Research on secondary students shows that faster assignment completion boosted grades but reduced non-AI-assisted exam performance over time, with subject disparities.
A new large scale study in China by the non-profit Centre for Economic Policy Research suggests that using AI to breeze through homework may come at a cost: lower non-AI-aided test scores.
Researchers tracking 26,811 Chinese secondary school students (grades 7 through 12) over 30 months had found that generative AI cut homework time by about 30% and boosted homework scores by 18%, but it was also associated with a 20% drop in monthly exam performance, which did not allow AI use.
The findings point to a familiar educational tradeoff: AI can make assignments faster and easier, but that efficiency may weaken the effort students need to build lasting understanding. The study’s authors say the biggest losses appeared among students who completed homework unusually quickly while still earning strong homework grades, suggesting that AI may have replaced the mental work that normally helps learning stick.

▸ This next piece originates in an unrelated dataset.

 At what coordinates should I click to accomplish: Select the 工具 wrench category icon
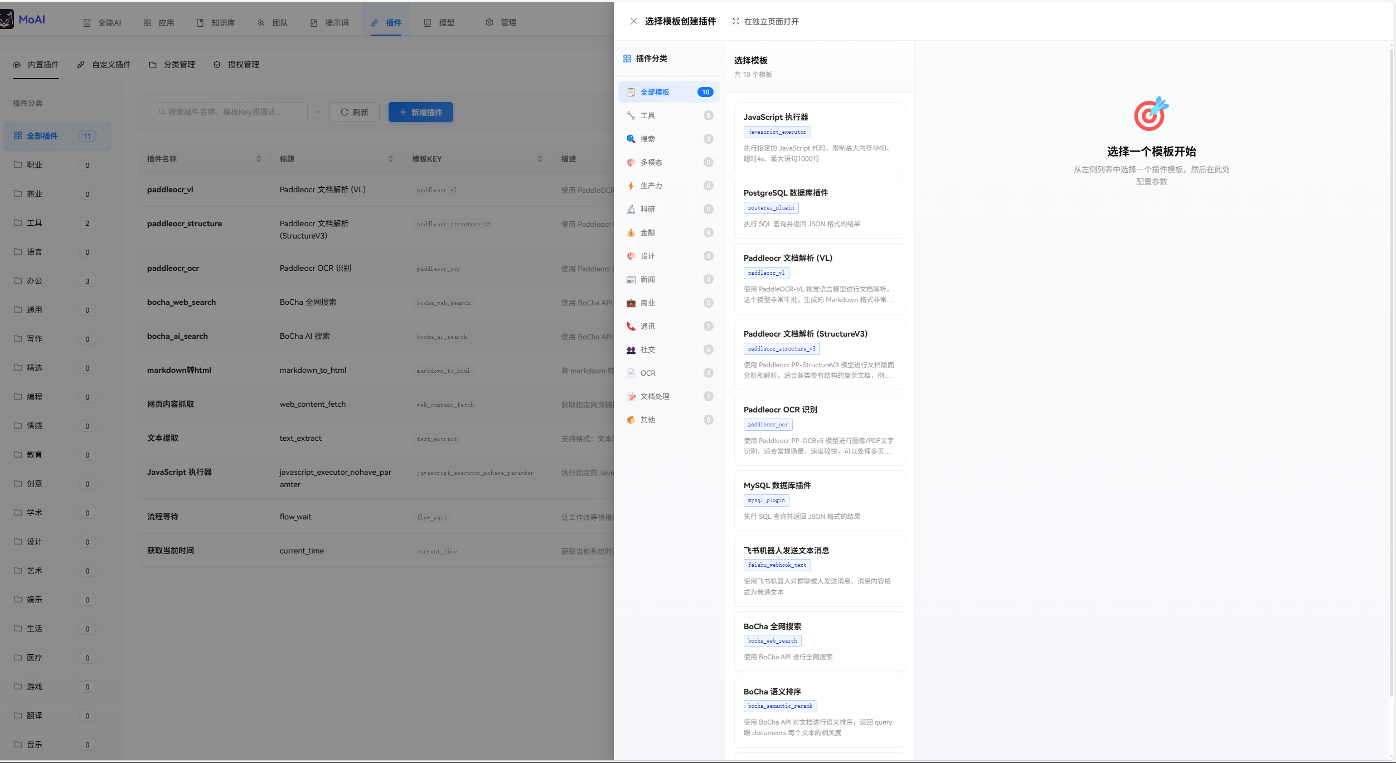(631, 115)
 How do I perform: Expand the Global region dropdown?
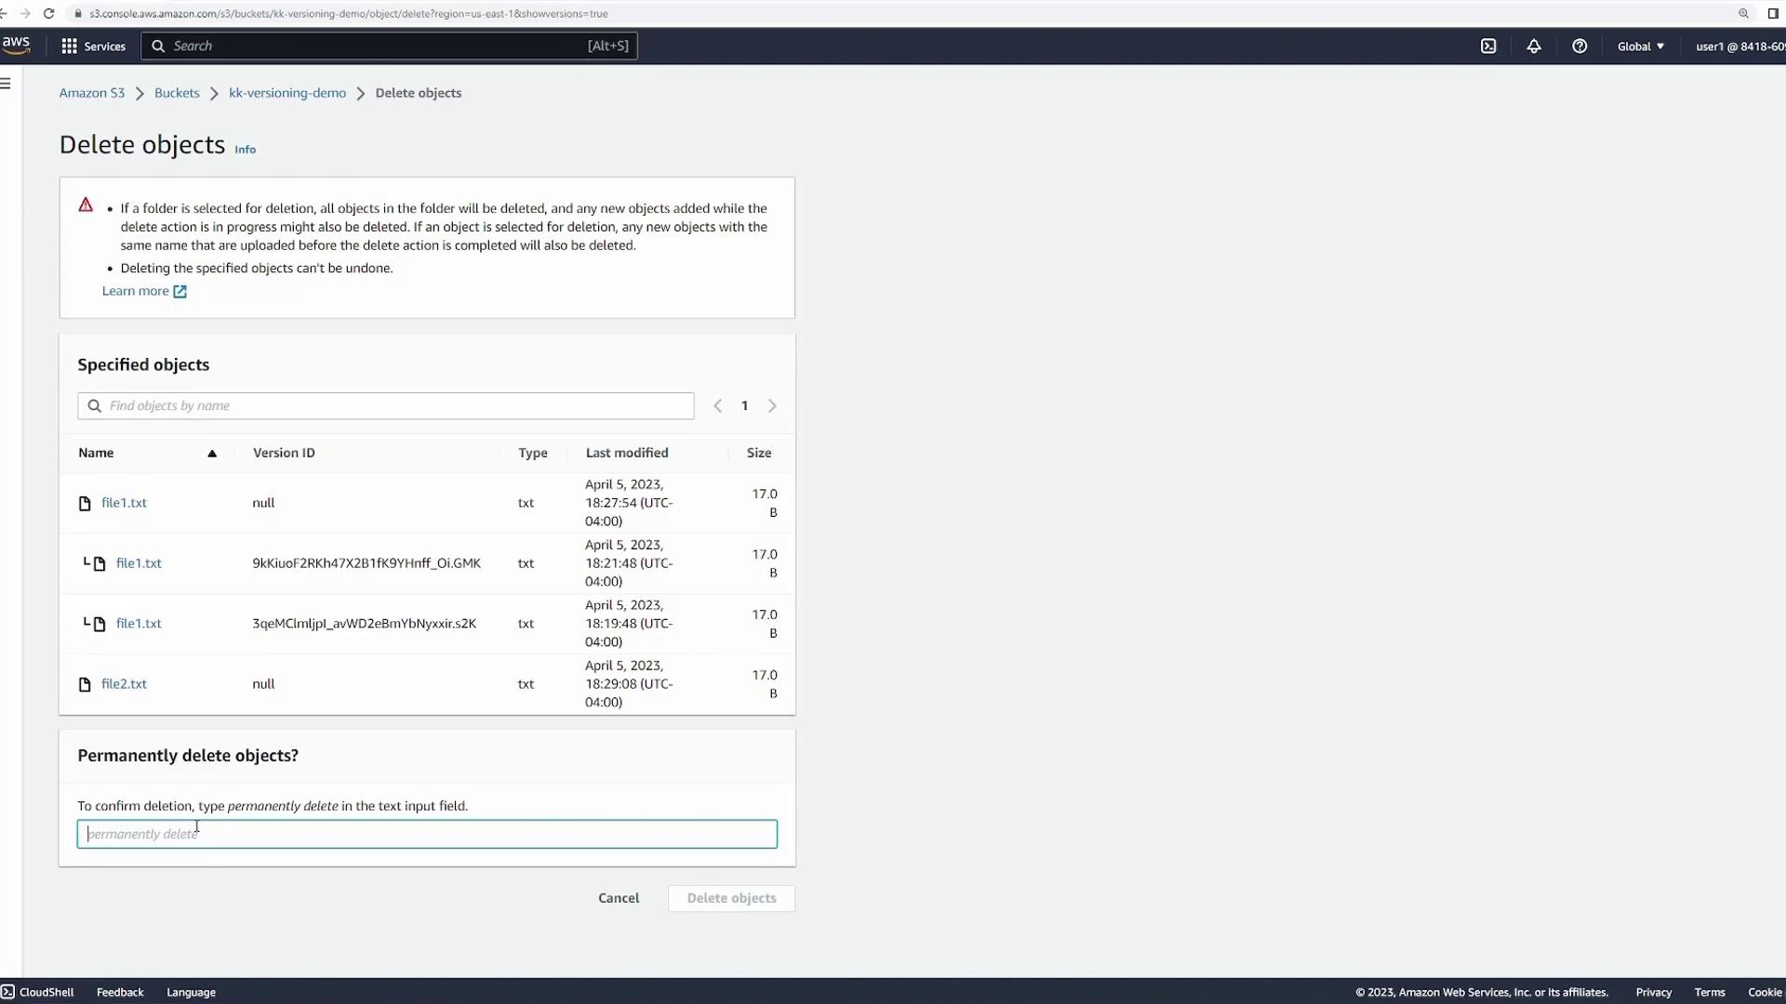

Over time, the damage in the tested cohorts seemed to extend beyond routine quizzes. The study reported that penalties on higher-stakes entrance exams reached 18% to 24% after two years, with the sharpest declines showing up in social sciences and notable effects in Science, Technology, Engineering and Mathematics (STEM) and language subjects as well.
At the same time, the research does not argue that AI is inherently harmful in classrooms. Other studies have found that AI tutoring used during instruction can improve learning efficiency and engagement, underscoring that the impact depends heavily on how the tools are deployed.
The practical challenge now is policy. Schools and teachers in various countries will need to decide whether AI should be treated as a shortcut for homework, a study aid, or a supervised classroom tool that supports learning without replacing it. A growing number of US college professors have shifted to oral exams and in-class assignments to limit AI-enabled shortcuts, according to the Associated Press. Whether similar interventions can scale across K-12 systems — particularly in China, where AI-powered educational technology is a market reportedly valued at over US$43bn — remains an open question.